One cannot help wishing the efforts of this ingenious and vociferous class of men success, although if compelled to try the remedy, his intelligence and prudence might revolt. However that may be, their general success in selling whatever they offer, proves two things, and suggestive of many others, First, that any occupation industriously followed will be compensated, and in next, that the gullibility of the American people cannot be wondered at becoming proverbial.

 

February 7, 1889

NICARAGUA.

The Whitechapel Murderer.

Managua, Nicaragua, via New Orleans, February 6. — Either Jack, the Ripper, of Whitechapel has immigrated from the scene of his ghastly murders or he has found one or more imitators in this part of Central America. People have been greatly aroused by six of the most atrocious murders ever committed within the limits of this city. The assassin has vanished and left no traces for identification. All the victims are women of the character who met their fate at the hands of the London murderers. They were found murdered just as mysteriously and evidences point to almost identical methods. Two were butchered out of all recognition. Even their faces were most horribly slashed and in the cases of all the others their persons were frightfully disfigured.

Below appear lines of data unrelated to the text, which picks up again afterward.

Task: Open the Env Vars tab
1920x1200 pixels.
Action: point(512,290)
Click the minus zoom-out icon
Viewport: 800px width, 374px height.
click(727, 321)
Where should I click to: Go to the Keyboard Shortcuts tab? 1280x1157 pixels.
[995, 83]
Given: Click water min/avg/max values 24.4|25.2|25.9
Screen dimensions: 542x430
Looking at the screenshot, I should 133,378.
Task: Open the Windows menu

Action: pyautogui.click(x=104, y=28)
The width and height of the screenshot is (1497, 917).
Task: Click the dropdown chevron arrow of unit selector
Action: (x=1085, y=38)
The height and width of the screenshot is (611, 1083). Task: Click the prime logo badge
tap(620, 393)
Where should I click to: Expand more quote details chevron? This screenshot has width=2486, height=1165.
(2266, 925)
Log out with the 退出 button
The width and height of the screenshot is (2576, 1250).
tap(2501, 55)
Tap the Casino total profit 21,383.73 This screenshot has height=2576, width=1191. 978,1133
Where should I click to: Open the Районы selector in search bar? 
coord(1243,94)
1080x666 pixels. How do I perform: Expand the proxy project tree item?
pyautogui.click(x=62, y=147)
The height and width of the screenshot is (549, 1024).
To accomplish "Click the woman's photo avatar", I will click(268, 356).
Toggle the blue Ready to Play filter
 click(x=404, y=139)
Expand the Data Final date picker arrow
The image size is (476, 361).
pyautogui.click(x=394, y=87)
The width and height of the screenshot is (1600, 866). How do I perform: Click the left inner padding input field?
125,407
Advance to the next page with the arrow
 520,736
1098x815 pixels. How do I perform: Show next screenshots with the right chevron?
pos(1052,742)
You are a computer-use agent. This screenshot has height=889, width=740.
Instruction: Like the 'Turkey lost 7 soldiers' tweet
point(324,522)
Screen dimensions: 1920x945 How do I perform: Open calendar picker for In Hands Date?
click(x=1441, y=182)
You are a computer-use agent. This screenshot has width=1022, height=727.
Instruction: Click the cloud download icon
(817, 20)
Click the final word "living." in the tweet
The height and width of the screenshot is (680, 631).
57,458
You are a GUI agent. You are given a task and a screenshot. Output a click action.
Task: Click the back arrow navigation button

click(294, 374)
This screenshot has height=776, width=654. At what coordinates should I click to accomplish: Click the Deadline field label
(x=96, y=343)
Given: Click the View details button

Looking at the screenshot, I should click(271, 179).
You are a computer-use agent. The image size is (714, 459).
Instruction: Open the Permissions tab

Like Jack the Ripper’s victims, they were found in out of the way places. Two of the victims were possessed of gaudy jewelry and from that it is urged the mysterious murderer had not committed the crime for robbery. In fact, in almost every detail, the crimes and their characteristics are identical with the Whitechapel horrors.

 

IS IT THE FOUL FIEND HIMSELF?

The citizens of Austin and those familiar with the celebrated servant girl murders here in 1885, will be specially interested in the dispatches from Central America which we print this morning. It gives an account of a series of murders of women, which the writer of the dispatch, a resident of Managua, Nicaragua, himself, states are exactly similar and their characteristics identical with those of the Whitechapel murders. It may be added also, in mystery similar to the Austin murders. The Managua telegrapher points to the circumstances that the assassin or assassins left absolutely no clue to their identity. The victims were all women of frail reputation. Their bodies were mutilated, especially were their faces cut. The dead bodies of all were discovered in out of the way places. Silence and mystery brooded over the crimes. There are characteristics of the Austin assassinations and of the Whitechapel murders. From the surrounding circumstances does it not seem possible that one and the same person, some wandering, bloody demon, who, after finishing his dreadful tasks, seems to vanish with supernatural skill — may be the author of some of the Austin homicides, the Whitechapel butcheries and the Central American assassinations?